WORK ITEM A: Using the Arab League passage, decide whether each statement agrees with it, answering yes or no and quoting the deciding words: (i) the Arab League suspended its monitors' work on Saturday; (ii) Elaraby will brief the UN Security Council in Geneva; (iii) Qatar heads the league's committee overseeing Syria.
WORK ITEM B:
Answer these questions from the Arab League passage:
(i) How many people had been killed in the suburbs since Saturday?
(ii) Who will join Elaraby?
(iii) How many months of protests does the passage mention?
WORK ITEM C: Extend the Arab League passage, picking up after its final sentence.

DOCUMENT PASSAGE:
The deaths brought to 17 the number of people killed in the suburbs since Saturday, when the army launched an offensive against rebels who seized them last week, activists and residents said.
The Arab League suspended the work of its monitors on Saturday after calling on Syrian President Bashar al-Assad to step down and make way for a government of national unity.
Arab League Secretary-General Nabil Elaraby left for New York yesterday, where he will brief representatives of the UN Security Council tomorrow to seek support for an Arab peace plan that calls on Assad to step aside after 10 months of protests.
He will be joined by Qatari Prime Minister Sheikh Hamad bin Jassim al-Thani, whose country heads the league’s committee charged with overseeing Syria.
“Given the critical deterioration of the situation in Syria and the continued use of violence ... it has been decided to immediately stop the work of the Arab League’s mission to Syria,” Elaraby said on Saturday.

RECORDS SUPPLIED:
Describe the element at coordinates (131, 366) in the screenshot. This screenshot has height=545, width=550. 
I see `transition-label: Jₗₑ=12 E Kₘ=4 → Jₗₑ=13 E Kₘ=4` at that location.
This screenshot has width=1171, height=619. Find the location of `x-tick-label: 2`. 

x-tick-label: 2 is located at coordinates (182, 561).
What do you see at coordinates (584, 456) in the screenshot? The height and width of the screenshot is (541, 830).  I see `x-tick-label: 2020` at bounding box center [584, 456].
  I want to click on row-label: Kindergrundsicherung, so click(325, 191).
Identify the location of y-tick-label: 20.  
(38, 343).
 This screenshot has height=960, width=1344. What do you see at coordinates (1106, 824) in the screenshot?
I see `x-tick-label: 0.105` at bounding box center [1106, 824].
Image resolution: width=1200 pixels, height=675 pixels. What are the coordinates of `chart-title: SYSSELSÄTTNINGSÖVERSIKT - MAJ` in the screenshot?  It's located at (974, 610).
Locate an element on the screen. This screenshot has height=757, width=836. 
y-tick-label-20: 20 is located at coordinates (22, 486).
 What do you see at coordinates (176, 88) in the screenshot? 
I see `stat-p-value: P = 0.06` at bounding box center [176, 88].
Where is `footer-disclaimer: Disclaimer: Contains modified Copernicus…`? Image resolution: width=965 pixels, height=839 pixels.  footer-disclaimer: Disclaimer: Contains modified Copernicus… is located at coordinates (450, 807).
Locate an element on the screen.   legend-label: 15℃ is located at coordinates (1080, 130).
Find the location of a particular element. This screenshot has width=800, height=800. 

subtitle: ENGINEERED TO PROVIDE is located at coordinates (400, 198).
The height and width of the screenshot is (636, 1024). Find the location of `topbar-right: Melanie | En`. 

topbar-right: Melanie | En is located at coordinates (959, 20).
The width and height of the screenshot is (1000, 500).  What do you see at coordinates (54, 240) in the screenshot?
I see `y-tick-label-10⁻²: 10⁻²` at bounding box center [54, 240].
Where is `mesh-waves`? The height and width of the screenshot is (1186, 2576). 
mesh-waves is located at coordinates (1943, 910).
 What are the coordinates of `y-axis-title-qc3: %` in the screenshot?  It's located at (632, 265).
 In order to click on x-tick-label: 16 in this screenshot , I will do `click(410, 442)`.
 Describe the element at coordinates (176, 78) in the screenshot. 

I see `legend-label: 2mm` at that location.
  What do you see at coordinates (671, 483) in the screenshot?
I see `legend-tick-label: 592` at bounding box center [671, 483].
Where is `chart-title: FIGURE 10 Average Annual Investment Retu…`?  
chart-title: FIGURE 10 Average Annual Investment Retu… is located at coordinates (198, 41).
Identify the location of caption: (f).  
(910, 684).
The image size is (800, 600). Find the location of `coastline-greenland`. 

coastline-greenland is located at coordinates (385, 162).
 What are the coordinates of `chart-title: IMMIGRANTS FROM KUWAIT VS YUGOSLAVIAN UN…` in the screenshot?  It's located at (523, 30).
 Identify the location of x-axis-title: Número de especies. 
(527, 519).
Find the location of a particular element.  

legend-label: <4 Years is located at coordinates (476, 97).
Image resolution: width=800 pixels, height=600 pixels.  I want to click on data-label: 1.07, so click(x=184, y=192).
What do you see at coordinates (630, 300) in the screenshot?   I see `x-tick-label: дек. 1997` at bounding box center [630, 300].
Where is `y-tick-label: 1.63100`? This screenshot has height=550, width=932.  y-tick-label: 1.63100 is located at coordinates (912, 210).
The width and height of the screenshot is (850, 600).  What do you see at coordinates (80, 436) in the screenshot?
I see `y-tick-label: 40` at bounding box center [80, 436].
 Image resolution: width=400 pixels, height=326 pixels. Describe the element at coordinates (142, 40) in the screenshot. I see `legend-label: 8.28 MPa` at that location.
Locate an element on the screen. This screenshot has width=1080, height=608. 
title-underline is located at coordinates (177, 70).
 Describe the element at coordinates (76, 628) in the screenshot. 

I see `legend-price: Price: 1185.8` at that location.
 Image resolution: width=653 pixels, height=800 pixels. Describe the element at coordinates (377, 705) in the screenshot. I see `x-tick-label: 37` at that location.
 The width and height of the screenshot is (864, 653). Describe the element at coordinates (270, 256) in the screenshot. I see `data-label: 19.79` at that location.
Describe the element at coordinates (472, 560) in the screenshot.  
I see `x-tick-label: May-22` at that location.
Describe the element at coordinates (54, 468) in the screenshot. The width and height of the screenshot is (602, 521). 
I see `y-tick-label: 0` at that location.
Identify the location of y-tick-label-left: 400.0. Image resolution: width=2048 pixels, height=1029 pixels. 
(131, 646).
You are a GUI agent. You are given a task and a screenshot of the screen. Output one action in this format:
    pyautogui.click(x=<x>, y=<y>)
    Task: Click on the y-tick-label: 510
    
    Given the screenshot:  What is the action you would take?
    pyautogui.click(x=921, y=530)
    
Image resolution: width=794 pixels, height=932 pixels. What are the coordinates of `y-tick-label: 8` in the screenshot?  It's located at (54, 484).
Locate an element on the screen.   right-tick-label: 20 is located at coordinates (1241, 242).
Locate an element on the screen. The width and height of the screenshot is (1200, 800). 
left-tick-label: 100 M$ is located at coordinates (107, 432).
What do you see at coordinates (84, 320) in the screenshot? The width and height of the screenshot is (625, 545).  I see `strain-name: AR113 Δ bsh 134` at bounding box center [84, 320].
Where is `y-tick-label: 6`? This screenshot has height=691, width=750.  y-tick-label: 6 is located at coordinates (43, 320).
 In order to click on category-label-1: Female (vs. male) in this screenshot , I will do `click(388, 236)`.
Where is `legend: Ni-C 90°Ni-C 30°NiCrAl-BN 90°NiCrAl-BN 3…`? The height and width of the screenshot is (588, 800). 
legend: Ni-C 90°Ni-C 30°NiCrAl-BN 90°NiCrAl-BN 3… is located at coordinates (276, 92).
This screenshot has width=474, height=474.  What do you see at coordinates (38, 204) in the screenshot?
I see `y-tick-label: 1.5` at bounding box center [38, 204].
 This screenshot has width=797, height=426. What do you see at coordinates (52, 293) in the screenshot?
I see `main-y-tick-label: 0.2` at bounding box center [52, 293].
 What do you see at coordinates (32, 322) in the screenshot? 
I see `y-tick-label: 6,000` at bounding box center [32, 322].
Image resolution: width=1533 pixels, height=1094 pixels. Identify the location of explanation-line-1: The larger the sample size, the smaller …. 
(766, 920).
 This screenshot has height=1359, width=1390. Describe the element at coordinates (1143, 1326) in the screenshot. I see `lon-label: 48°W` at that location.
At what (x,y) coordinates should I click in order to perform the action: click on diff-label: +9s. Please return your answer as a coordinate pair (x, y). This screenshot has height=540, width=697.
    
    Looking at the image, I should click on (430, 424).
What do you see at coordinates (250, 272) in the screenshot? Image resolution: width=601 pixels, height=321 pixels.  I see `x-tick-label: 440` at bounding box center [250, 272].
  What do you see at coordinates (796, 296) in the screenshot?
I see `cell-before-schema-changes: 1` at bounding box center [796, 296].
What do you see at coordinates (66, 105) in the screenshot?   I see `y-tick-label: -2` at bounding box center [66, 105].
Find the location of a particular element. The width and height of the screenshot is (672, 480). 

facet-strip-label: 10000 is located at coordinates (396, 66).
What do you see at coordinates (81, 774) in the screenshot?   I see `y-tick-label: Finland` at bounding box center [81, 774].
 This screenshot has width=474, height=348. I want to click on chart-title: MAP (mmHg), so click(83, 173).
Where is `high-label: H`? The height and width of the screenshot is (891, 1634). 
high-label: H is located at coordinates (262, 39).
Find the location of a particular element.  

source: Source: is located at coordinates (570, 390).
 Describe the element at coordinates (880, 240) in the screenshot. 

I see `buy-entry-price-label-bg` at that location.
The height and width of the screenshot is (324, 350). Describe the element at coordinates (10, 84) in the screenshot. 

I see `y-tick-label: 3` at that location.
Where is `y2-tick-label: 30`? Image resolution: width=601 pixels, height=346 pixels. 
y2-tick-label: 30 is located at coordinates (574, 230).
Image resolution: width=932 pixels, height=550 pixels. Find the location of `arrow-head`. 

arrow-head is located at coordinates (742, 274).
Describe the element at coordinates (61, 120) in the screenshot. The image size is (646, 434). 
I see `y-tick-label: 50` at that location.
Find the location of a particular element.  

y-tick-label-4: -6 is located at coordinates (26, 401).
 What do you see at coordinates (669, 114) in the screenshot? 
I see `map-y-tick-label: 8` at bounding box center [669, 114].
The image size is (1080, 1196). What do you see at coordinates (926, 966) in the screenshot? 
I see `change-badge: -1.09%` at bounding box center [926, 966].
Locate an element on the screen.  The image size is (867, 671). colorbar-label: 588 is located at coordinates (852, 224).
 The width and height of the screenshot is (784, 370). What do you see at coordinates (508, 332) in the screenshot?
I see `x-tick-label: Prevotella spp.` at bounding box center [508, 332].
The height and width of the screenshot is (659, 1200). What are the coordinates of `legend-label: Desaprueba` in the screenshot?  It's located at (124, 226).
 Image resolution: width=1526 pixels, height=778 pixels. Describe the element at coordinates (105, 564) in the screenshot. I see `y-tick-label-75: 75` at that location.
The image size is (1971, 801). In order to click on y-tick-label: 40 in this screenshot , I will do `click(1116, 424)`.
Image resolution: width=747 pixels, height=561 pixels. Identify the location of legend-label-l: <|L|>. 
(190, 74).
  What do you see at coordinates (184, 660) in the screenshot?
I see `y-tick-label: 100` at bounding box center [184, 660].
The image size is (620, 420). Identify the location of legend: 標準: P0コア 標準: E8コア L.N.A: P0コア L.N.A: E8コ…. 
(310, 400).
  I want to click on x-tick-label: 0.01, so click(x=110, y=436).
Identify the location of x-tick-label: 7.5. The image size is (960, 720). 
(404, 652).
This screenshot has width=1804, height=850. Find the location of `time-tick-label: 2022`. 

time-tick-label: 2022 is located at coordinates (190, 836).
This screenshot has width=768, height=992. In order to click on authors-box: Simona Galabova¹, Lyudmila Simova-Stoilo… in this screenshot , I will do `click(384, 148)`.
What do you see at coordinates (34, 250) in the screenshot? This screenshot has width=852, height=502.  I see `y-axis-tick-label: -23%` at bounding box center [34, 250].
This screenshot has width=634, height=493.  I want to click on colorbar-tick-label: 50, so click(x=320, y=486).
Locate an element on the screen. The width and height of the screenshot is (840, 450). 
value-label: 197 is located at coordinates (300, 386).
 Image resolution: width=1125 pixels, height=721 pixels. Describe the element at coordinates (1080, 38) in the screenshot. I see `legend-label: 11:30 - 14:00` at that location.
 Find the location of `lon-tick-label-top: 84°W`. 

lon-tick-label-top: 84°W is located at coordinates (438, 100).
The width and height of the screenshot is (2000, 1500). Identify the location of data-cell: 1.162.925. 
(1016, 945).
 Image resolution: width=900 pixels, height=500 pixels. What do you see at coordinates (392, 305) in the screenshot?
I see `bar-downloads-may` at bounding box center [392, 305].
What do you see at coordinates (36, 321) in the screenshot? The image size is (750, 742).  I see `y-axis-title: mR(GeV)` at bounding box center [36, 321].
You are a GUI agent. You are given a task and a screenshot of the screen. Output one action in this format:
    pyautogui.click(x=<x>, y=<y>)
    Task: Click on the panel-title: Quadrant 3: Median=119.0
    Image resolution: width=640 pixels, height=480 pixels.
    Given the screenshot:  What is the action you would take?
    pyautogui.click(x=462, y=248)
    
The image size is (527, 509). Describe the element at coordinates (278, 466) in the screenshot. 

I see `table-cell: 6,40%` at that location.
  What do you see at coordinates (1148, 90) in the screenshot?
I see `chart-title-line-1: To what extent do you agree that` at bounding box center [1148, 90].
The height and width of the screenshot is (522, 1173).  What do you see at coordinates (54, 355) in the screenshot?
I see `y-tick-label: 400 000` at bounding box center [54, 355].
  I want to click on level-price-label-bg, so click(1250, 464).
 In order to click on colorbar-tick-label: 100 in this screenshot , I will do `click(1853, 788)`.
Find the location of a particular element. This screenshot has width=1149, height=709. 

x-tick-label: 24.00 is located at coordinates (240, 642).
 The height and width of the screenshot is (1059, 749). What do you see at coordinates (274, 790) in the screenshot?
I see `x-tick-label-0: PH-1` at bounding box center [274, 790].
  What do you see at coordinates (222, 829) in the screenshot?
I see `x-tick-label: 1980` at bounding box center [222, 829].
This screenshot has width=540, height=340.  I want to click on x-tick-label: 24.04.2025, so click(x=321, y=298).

ANSWER AREA A:
(i) Yes: "The Arab League suspended the work of its monitors on Saturday"
(ii) No: "left for New York yesterday, where he will brief representatives of the UN Security Council tomorrow"
(iii) Yes: "whose country heads the league’s committee charged with overseeing Syria"

ANSWER AREA B:
(i) 17
(ii) Qatari Prime Minister Sheikh Hamad bin Jassim al-Thani
(iii) 10

ANSWER AREA C:
A Syrian government official was quoted by state media as saying Syria was surprised by the decision to suspend operations, which would “put pressure on [Security Council] deliberations with the aim of calling for foreign intervention and encouraging armed groups to increase violence.”
Al-Assad blames the violence on foreign-backed militants.
The state news agency SANA said funerals were held on Saturday for 28 members of the army and security forces, killed by “armed terrorist groups” in Homs, Hama Deraa, Deir al-Zor and Damascus Province.
Faced with mass demonstrations against his rule, Assad launched a military crackdown to try to subdue the protests. -Growing numbers of army deserters and gunmen have joined the demonstrators, increasing instability in the country of 23 million people at the heart of the Middle East.
The insurgency has been gradually approaching the capital, whose suburbs, a series of mainly conservative Sunni Muslim towns bordering old gardens and farmland, known as the al-Ghouta, are home to the bulk of Damascus’ population.
They have seen large demonstrations demanding the removal of Assad, a member of the minority Alawite sect, an offshoot of Shiite Islam that has dominated the mostly Sunni Muslim country for the past five decades.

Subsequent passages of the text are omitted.